Ad oggi, i contagiati nel mondo hanno superato i 600.000, con circa 30.000 decessi, secondo l’ultimo bollettino della Johns Hopkins University. “La pandemia sta accelerando, ci sono voluti 67 giorni per arrivare ai primi centomila contagi, 11 giorni per duecentomila e 4 giorni per trecentomila”, ha dichiarato il direttore generale dell’OMS Tedros Adhanom Ghebreyesus. È interessante notare, però, come ad un allarme globale i vari Paesi del mondo rispondano con strategie diverse.

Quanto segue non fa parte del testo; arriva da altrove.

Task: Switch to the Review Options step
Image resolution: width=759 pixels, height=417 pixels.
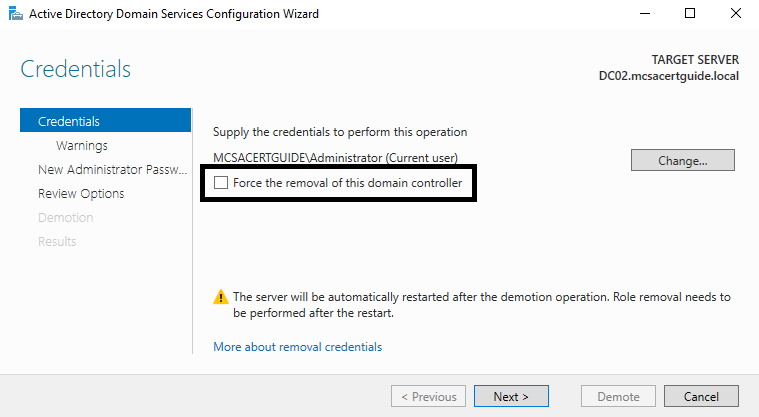Action: 81,193
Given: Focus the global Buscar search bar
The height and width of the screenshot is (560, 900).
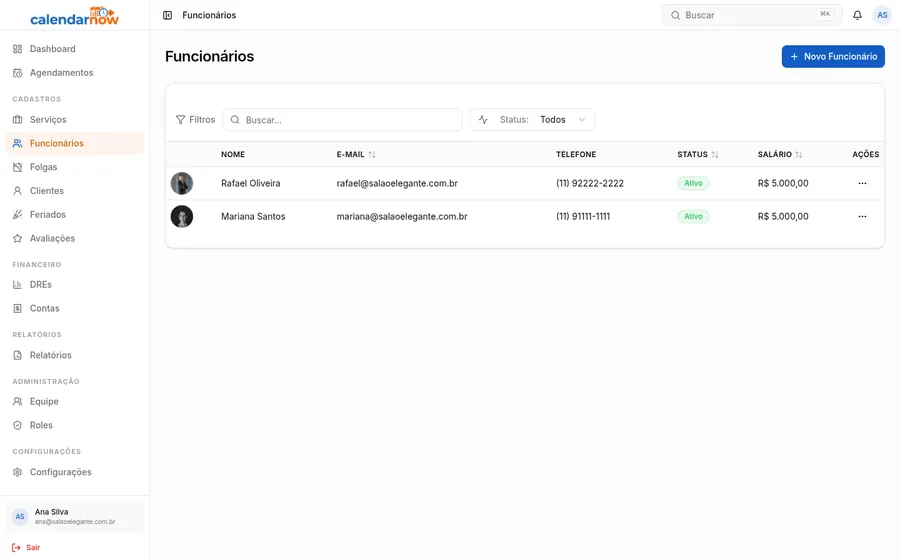Looking at the screenshot, I should tap(752, 15).
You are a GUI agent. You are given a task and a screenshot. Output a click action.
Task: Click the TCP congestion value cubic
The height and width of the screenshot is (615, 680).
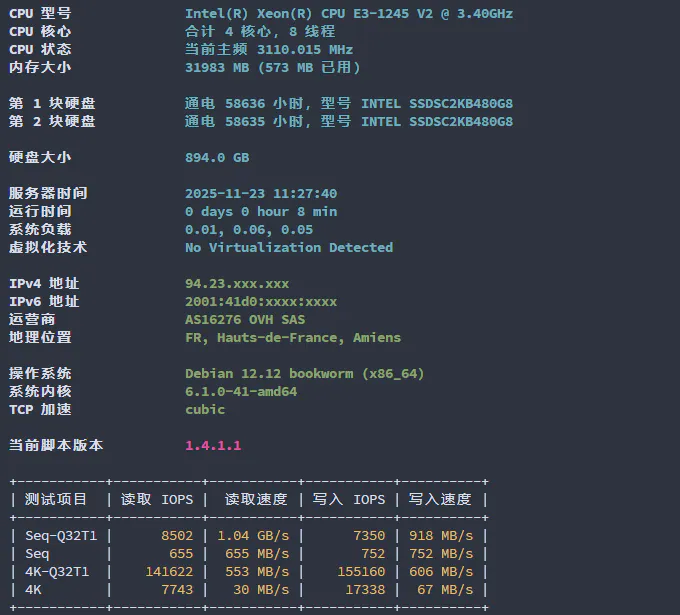tap(205, 409)
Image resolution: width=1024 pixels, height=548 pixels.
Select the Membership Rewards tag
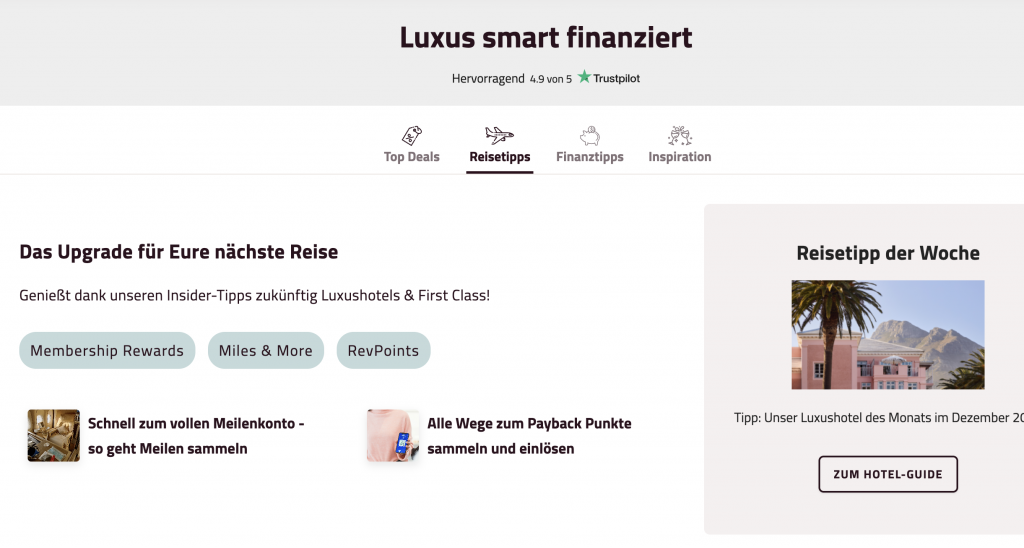click(107, 351)
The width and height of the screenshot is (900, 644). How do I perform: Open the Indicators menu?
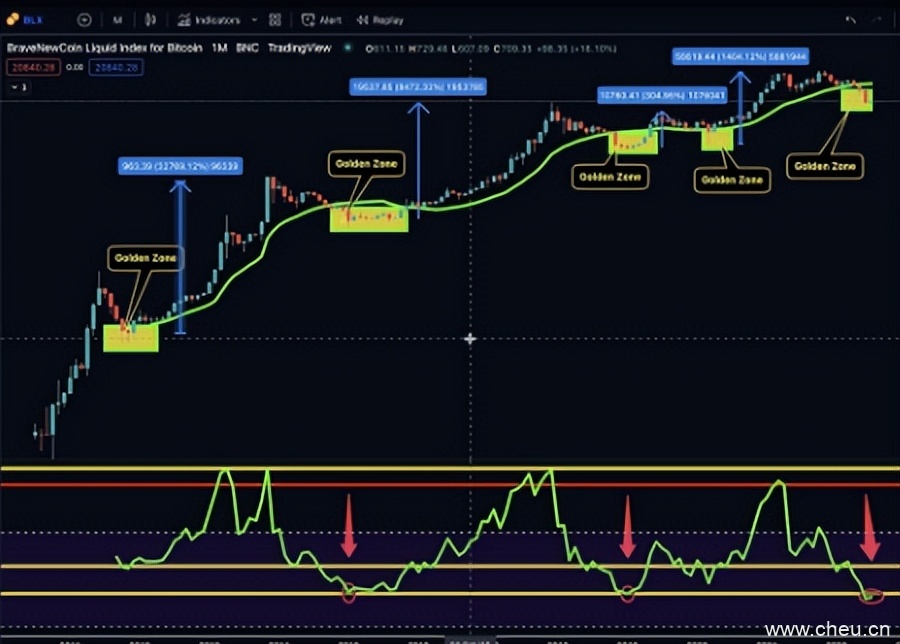[x=209, y=19]
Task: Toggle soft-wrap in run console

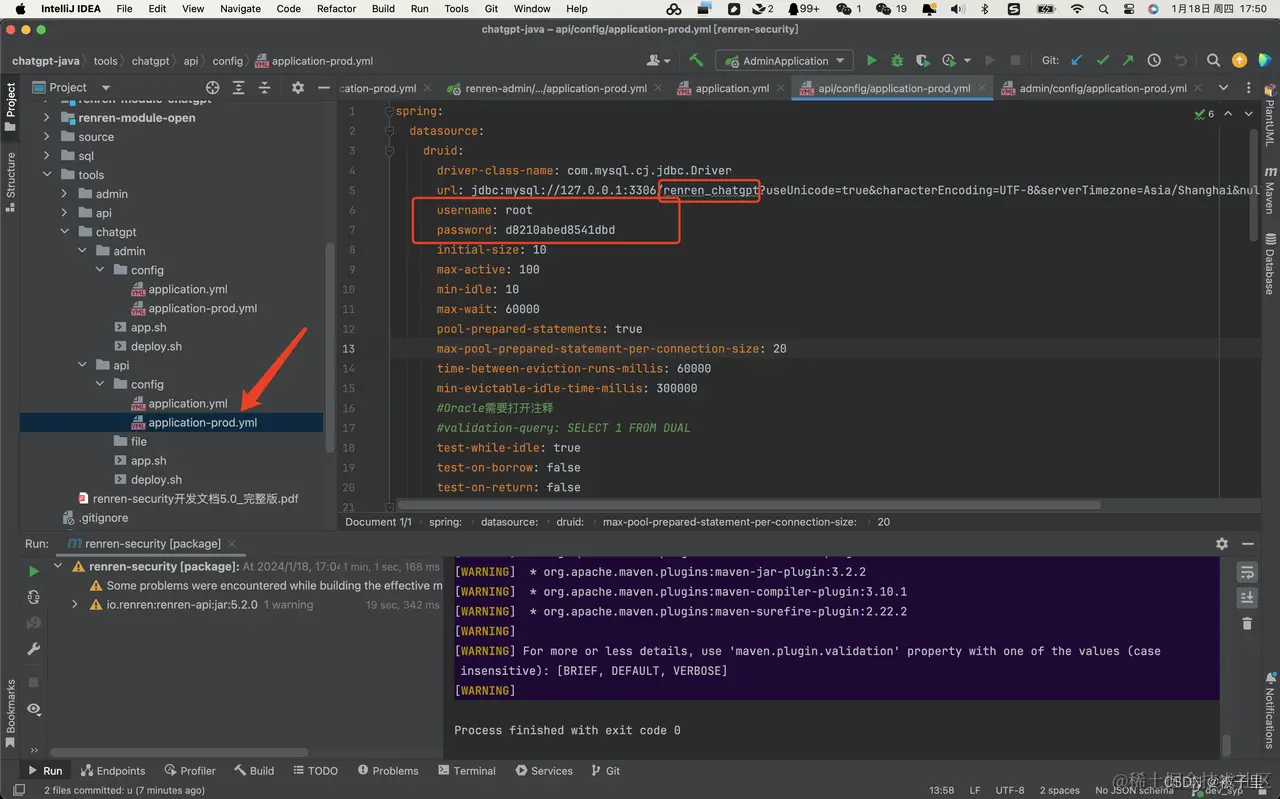Action: point(1247,572)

La Cina, dopo oltre due mesi di quarantena, vede la luce in fondo al tunnel: da diversi giorni nello Hubei non si registrano nuovi casi di contagio diretto. Un miglioramento che ha portato alla riapertura di stazioni ferroviarie e aeroporti, sebbene lo spostamento sia consentito solo ai cittadini con “codice verde”, risultati negativi al Coronavirus e senza alcun contatto con possibili infetti da circa due settimane.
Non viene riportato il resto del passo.